** start of SUPPLIED MATERIAL **

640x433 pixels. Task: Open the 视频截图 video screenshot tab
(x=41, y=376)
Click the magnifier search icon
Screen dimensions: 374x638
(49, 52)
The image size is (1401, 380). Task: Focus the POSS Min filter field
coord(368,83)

** end of SUPPLIED MATERIAL **
** start of SUPPLIED MATERIAL **

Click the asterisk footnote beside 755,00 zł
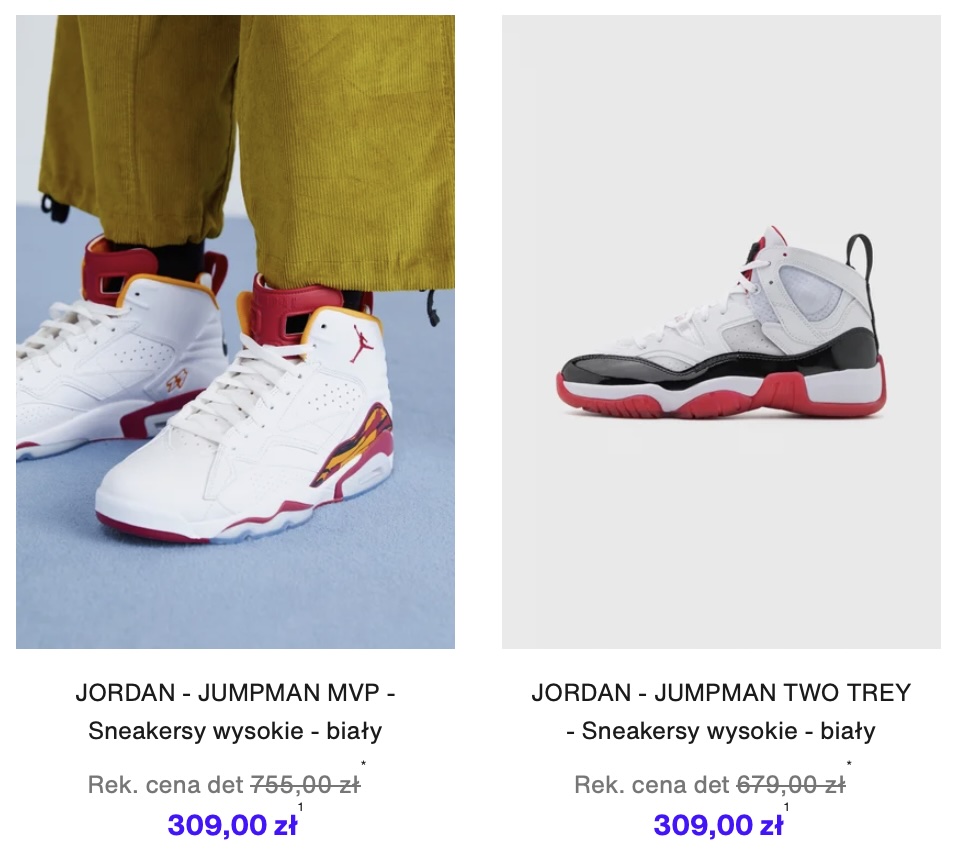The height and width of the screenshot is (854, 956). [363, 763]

** end of SUPPLIED MATERIAL **
** start of SUPPLIED MATERIAL **

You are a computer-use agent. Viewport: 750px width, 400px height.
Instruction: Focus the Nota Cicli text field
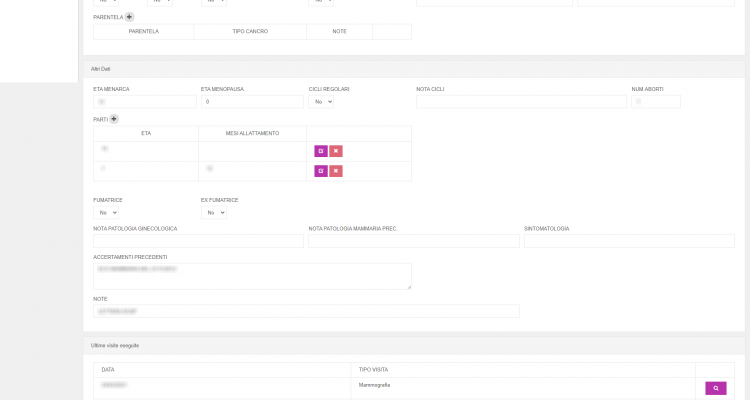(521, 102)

** end of SUPPLIED MATERIAL **

### TASK GOAL:
Present the lines from the one containing "640x433 pixels. Task: Open" through the one containing "coord(368,83)", both included, as a Markdown table with the columns Row and Line, leaving out blank lines.

### THE COMPLETED TASK:
| Row | Line |
|---|---|
| 1 | 640x433 pixels. Task: Open the 视频截图 video screenshot tab |
| 2 | (x=41, y=376) |
| 3 | Click the magnifier search icon |
| 4 | Screen dimensions: 374x638 |
| 5 | (49, 52) |
| 6 | The image size is (1401, 380). Task: Focus the POSS Min filter field |
| 7 | coord(368,83) |